The county will reconsider spreading out the classes after parents and teachers oppose the idea.
By KELLY RYAN GILMER, Times Staff Writer
© St. Petersburg Times, published March 14, 2002
LARGO -- After fielding angry complaints from dozens of parents and teachers, Pinellas Schools Superintendent Howard Hinesley is reconsidering plans to relocate dozens of special-education programs this fall.
Hinesley and top administrators met privately Wednesday to discuss the situation. They are expected to announce as early as today how they plan to respond to the growing controversy surrounding special education classes, which serve 26,000 students.
Parents of special education students complained they had no advance warning or input into the changes. Hinesley would not reveal the district's response, but he acknowledged mistakes were made.
"Certainly they should have had an opportunity to give input, then an opportunity for give and take before anything was rolled out," said Hinesley, who once taught physically impaired students. "We didn't do enough upfront to work on the communication."

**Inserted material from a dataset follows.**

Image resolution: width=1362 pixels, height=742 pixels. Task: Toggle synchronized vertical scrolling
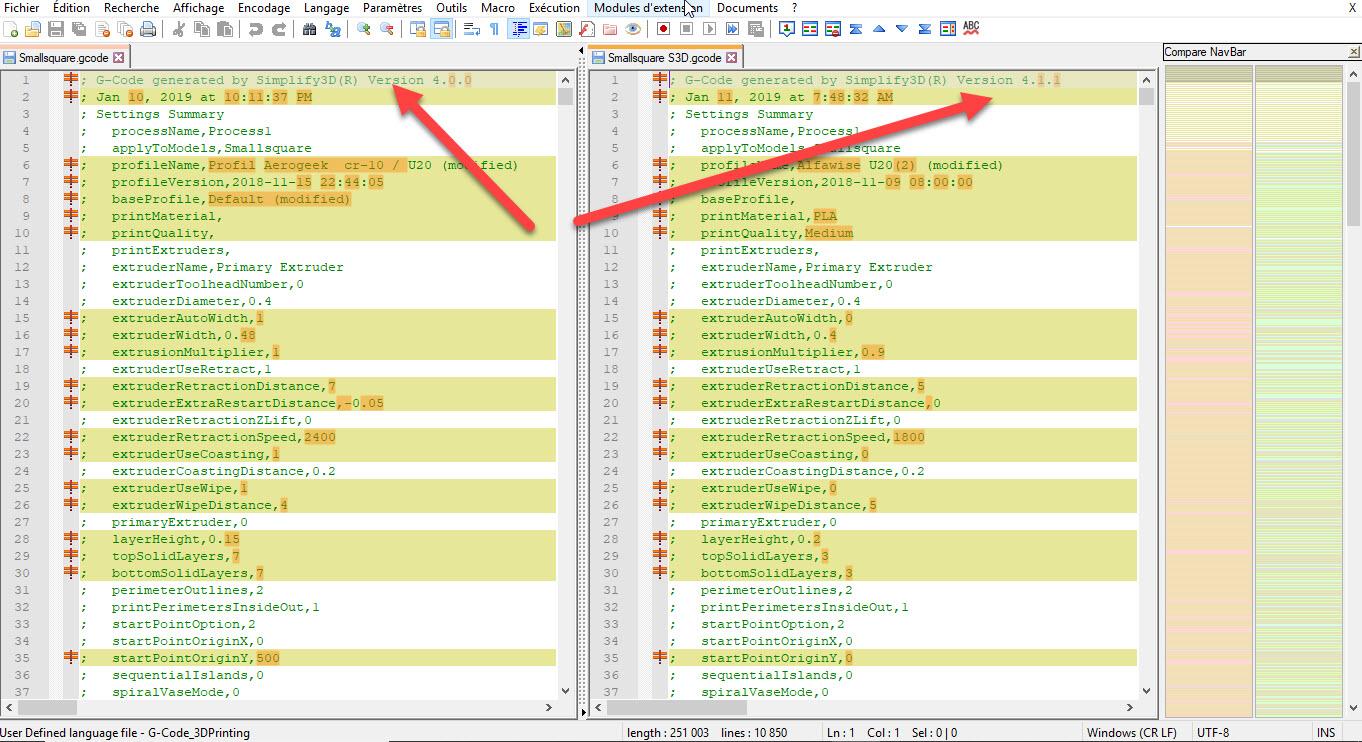(x=418, y=30)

At two School Board meetings, one Tuesday and one last month, parents tearfully urged the district to consider how dramatic changes could hurt some of the district's most vulnerable students. They passed around photos of their children.
"I'm begging you, this is not going to be good for our kids," Walsingham elementary parent Kim Pidgeon told board members, choking back sobs and then apologizing for crying. "No matter how you look at it, they're doing good where they're at."

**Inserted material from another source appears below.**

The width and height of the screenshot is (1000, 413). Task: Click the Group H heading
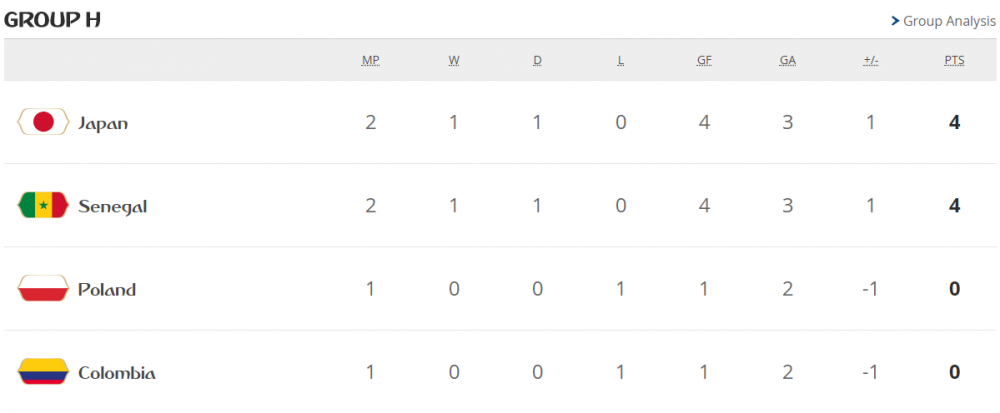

While Hinesley and other school officials would not reveal their decision, there are indications they may scrap the current plan and propose another one. Administrators discussed that option in a public meeting late Tuesday. District officials also could phase in the current plan or delay its start until 2003, when the choice plan starts.
"I hope the recommendation is to stop it for this year and have next year to look into some transition or change," board member Linda Lerner said Wednesday. "When we voted for choice, it wasn't just to move people around."
Parents of special education students hope the district will start over and listen to their suggestions. But many are so disenchanted with the district that it will take time to regain their trust.
"I guess I am getting cynical," said Ann Ritter, whose two sons are autistic and attend Osceola Middle and High schools. "Whoever made this plan wouldn't be a very good teacher of kids with autism. Because this is not what you do."
It is the coming choice plan that prompted the changes to special education programs.
As families begin choosing which schools they want their children to attend, Hinesley said, some principals don't want their schools to be informally labeled for their special education programs.
As part of the preparations for choice, officials said they need to set the number of students who will be allowed to attend each school. They said they wanted to locate special education programs first.
A committee of principals and administrators proposed spreading special education programs around the county starting this fall. Some schools would add special education classes and others would lose them, resulting in most schools having a couple of those classes.
District officials said the changes would be good for families, because it would give them more choices. They said spreading out special education classes to more schools wouldn't affect services.
But critics pointed out that some schools wouldn't have full time nurses, therapists or other support staff because there wouldn't be enough students to justify them. They said some buildings are not handicapped accessible -- and that some schools don't have experience blending special education students into general education classes.
Many special education students don't respond well to change, their parents said.
"When you move a child with autism into a completely new environment, it takes time," said Bill Lawrence, who recently brought his son Scott to Osceola Middle School so he could get acclimated to the campus, though he knew the autistic program was set to move to Seminole Middle. "It's very hard for a child to make the transition."
Details were unveiled at a School Board workshop in February, and board members were told they had no say in the matter. Slowly, parents and teachers started learning of the plans.
District officials estimated that the shifts involving special education, which includes gifted classes, would affect fewer than 1,000 students.
Parents were not notified their kids could be moved. Teachers, even those whose programs were being cut or moved, were not told where they would be working in the fall.
Parents said they got conflicting answers as they asked questions of district officials, administrators and others. District officials called them misinformed; parents countered that district officials were upset that they knew what was happening.
"I can't even prepare my daughter for what changes may lie ahead because no one even knows," said Kim Kuruzovich, whose daughter Gina gets occupational and physical therapy and other services at Tyrone Elementary School. "While I am sure choice is a good thing, I think parents should have some input. We have had zero input."
Denise Malone says she has found utopia at Tyrone Elementary, which has a therapy staff, a therapy suite, a nurse and handicapped accessible equipment, including a playground.
Her 8-year-old daughter Sarah, who is in a varying exceptionalities class, is welcomed in general education classes. She has a seizure disorder, so she benefits from having a nurse to give her daily medications. She has access to a physical education class that is adapted to her abilities and needs.
Malone, who teaches at Bay Vista Fundamental, is appalled that the district would force her to find a new school for Sarah. She is frustrated that she can't get any information -- as an employee or a parent.
"My daughter is doing things now that seemed like an impossibility," Malone said. "It's such an accepting environment they've created there. Where am I going to go next year to find that?"